Many of the older weapons traveled a much more complicated path, through Europe and Africa, spending years hidden somewhere in Libya before finally reaching Syria. CAR was able to trace two FN FAL 50.00 automatic rifles to a Belgian government sale to Pakistan that took place in 1980, although it took Spleeters, a former journalist, filing a freedom of information act request before he could get access to the archives. From Pakistan, the weapons made their way to Libya and then Syria.

CAR also traced “numerous items deployed by [ISIS] forces to initial exports from Bulgaria to Saudi Arabia” that were subject to non-retransfer clauses. RHEAT-9MA 73 mm rockets with the lot number ((10))-04-11, sourced to Bulgaria, were found by the Iraqis in the battle of Ramadi in 2016, operations in Fallujah in 2016 and 2017 and at the Al- Jamhuri Hospital in Mosul in July 2017. Some of the rockets were still packaged, CAR said.

The Iraqis found dismantled RHEAT-9MA 73 mm rockets with the same lot number at an ISIS workshop in Tal Afar in September, and a propelling charge near Fallujah in Juny 2016. Bulgaria confirmed that all were sold to Saudi Arabia and subject to a non-re-export agreement.

Ammunition has shown to be the most difficult to track, because much of it was found loose with no lot numbers that would allow investigators to trace it to an purchaser. CAR investigated 40,984 pieces of ammunition recovered from ISIS in Iraq and Syria that originated in 38 countries. Half of it was from China and Russia, with significant quantities coming from Romania, the U.S. and Bulgaria. Only about 2 percent of the ammunition was produced domestically in Iraq, and about 6 percent in Syria.

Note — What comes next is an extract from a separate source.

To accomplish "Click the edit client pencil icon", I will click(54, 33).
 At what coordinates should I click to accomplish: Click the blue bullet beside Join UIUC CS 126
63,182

“In some cases we think there is a conscious choice to try to make it more difficult to trace it, and that includes trying to erase on all markings on certain rockets, like repaint them, for example. We think that somebody at some point in the supply chain knows that this is a diversion for a terrorist group and wants to erase markings so that we will not document the chain of custody and try to find out who actually diverted the weapons to ISIS,” Spleeters said.

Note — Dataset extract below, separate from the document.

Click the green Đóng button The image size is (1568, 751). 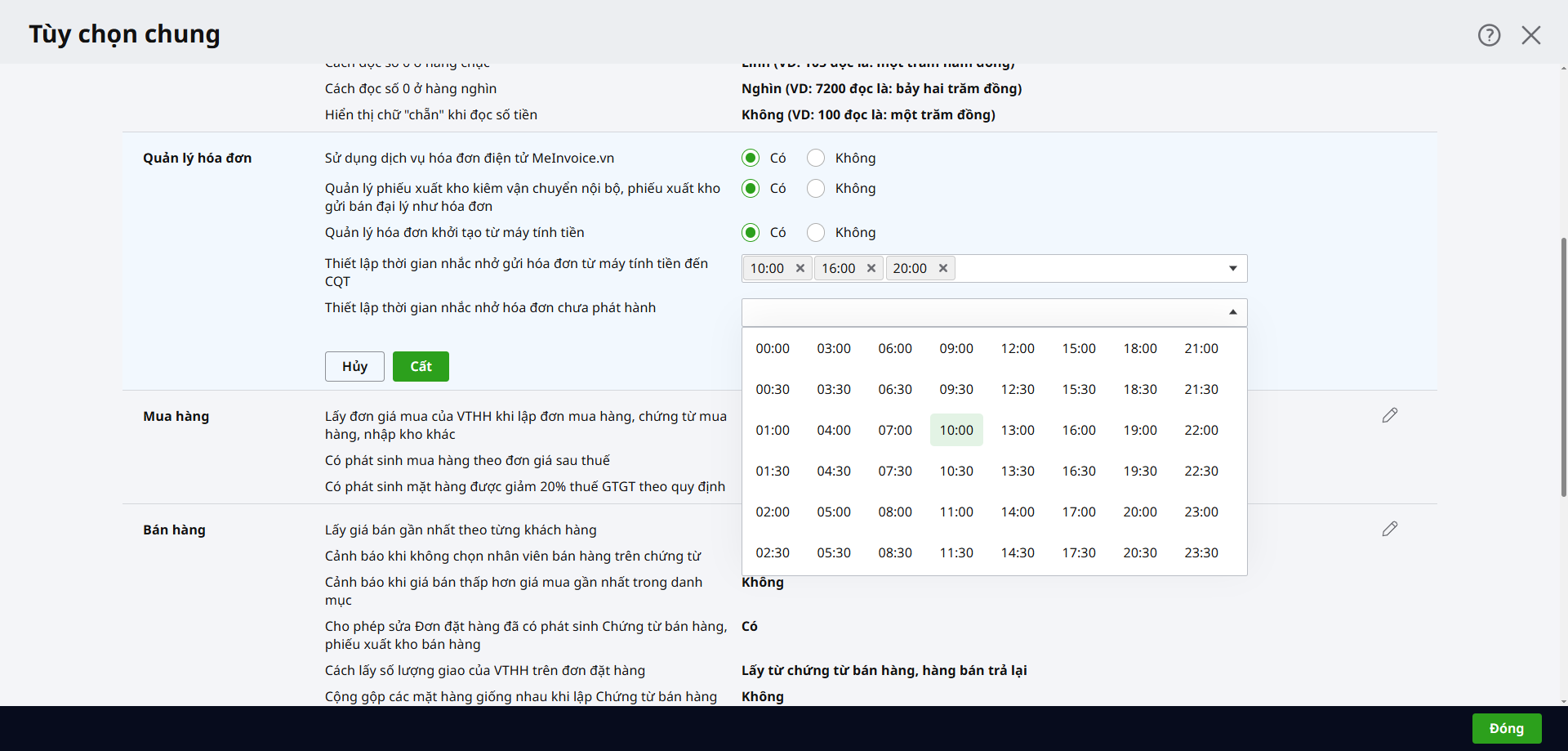[x=1506, y=728]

Heras said ISIS would see no benefit to obfuscating the source of its ammunition.

“For ISIS’s propaganda purposes, the more it can connect its Syrian opponents like the New Syrian Army to a U.S./Western/Christian crusader conspiracy against it, the better,” he said. “ISIS is a very sophisticated organization: It knows the power now of the analysis of the crowd. It knows that if it releases these images with these serial numbers, researchers will try to figure out the entire chain of supply.”

Although the CAR researchers have not yet been able to trace the origin of much of the ammunition recovered from ISIS, they are working to reconstruct markings that were obliterated somewhere during the supply route.

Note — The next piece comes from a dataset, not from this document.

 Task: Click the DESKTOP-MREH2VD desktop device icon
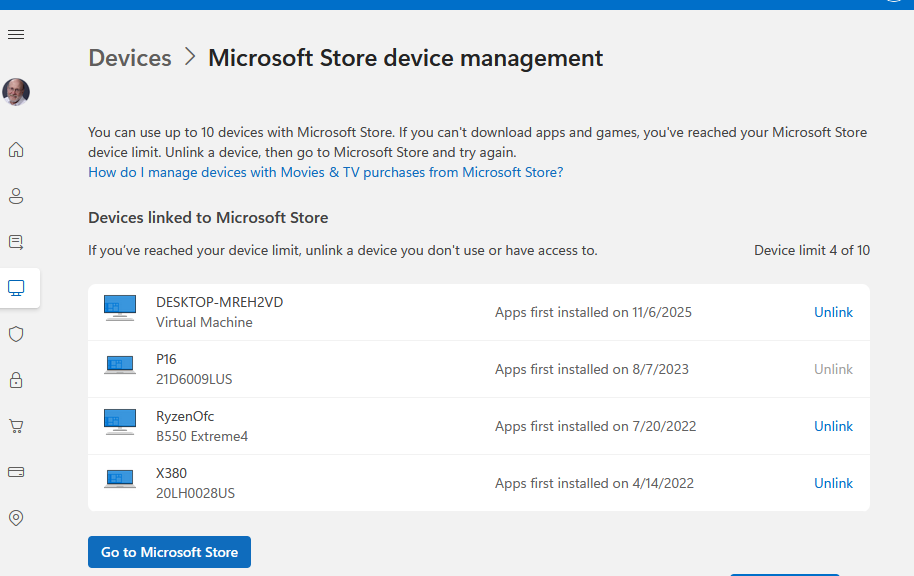tap(120, 308)
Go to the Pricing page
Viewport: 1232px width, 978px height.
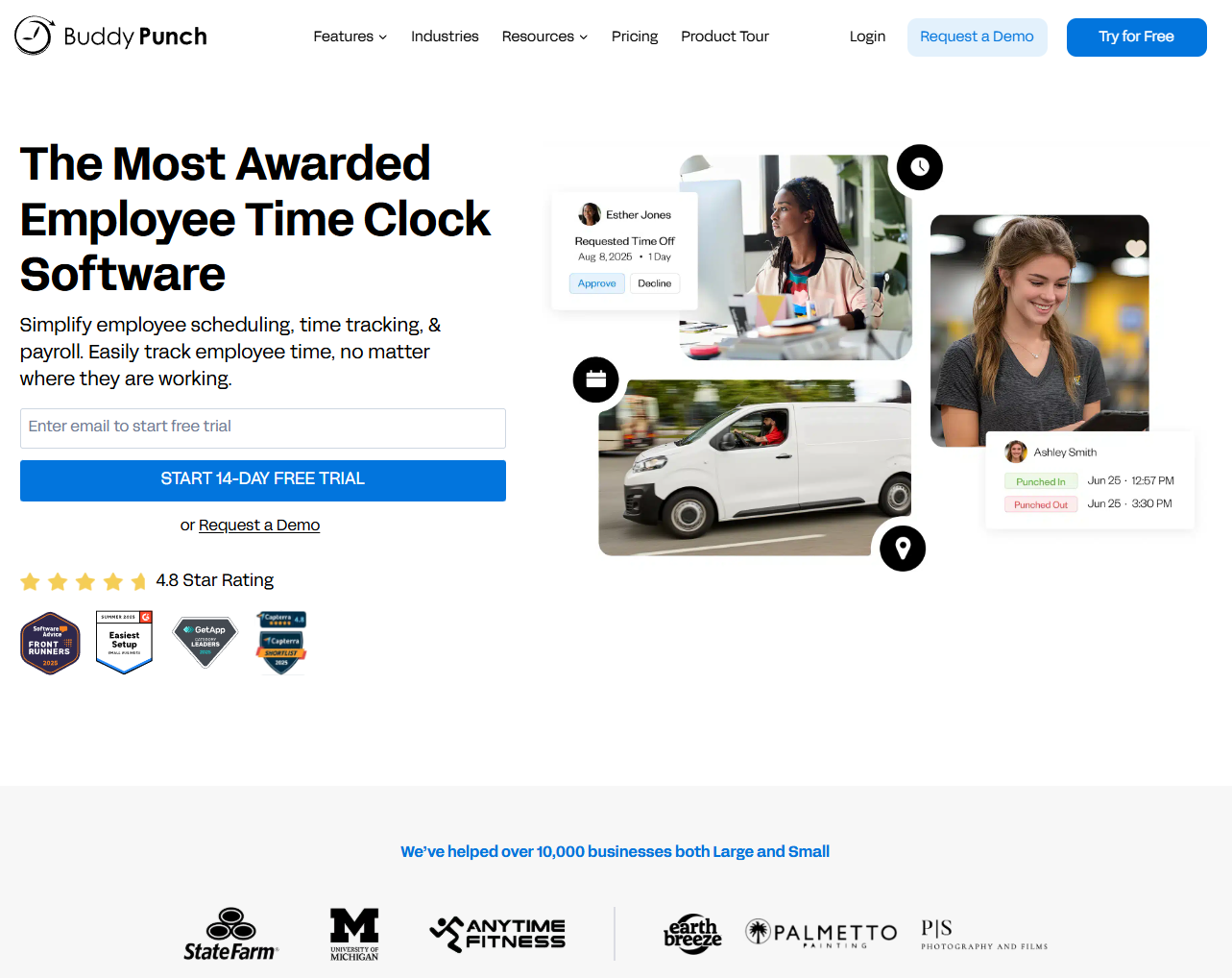click(x=635, y=37)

“Sometimes you can still make it out. And in some parts of the rockets that they have forgotten about, so there are still some markings that we can document. So we are working with the exporting countries to try to know who was the end-user,” Spleeters said.


Editor’s Note: This article was updated on December 15, 2017 to fix a typo. An earlier version incorrectly stated that ammunition Serbia legally supplied ammunition to the multi-national force in Iraq in 2000.